**WHAT THE TASK REQUIRES:**
Extract every line below that contains the word "icon".

**SOURCE INFORMATION:**
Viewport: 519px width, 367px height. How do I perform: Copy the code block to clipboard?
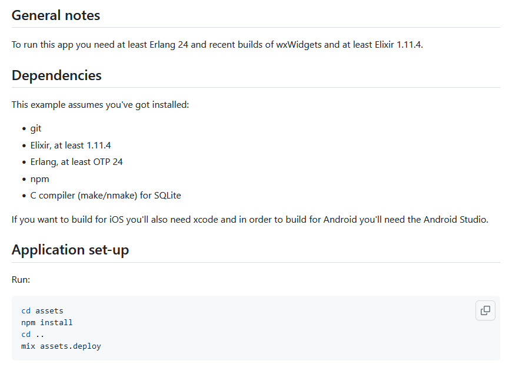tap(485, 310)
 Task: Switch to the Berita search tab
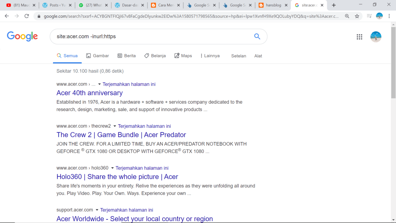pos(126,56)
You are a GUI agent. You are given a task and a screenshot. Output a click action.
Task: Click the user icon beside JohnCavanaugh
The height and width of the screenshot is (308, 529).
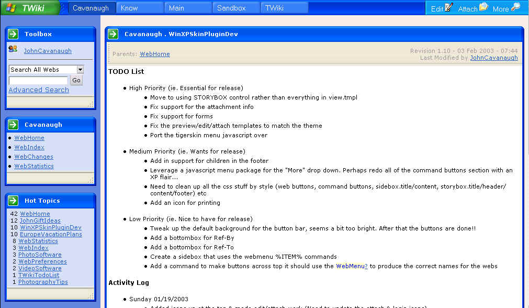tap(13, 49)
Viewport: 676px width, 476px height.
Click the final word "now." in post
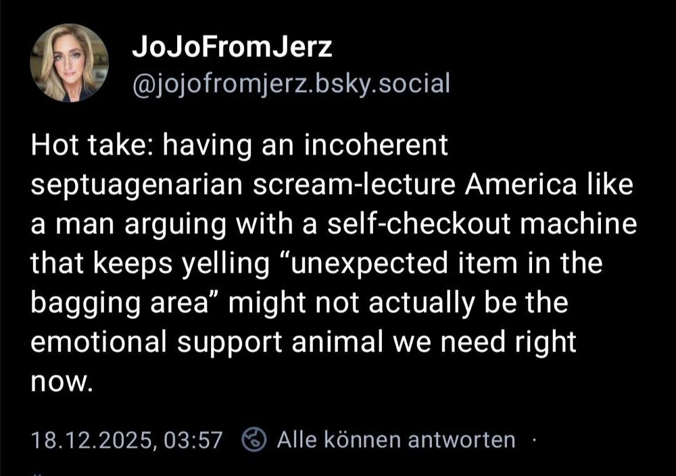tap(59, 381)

--

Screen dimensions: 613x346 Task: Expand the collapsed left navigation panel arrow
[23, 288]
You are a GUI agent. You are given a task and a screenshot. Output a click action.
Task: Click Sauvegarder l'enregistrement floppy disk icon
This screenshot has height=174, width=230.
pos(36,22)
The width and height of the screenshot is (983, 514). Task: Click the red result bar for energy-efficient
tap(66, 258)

**EXERCISE OUTPUT:**
Task: Click the user icon beside JohnCavanaugh
Task: Click Sauvegarder l'enregistrement floppy disk icon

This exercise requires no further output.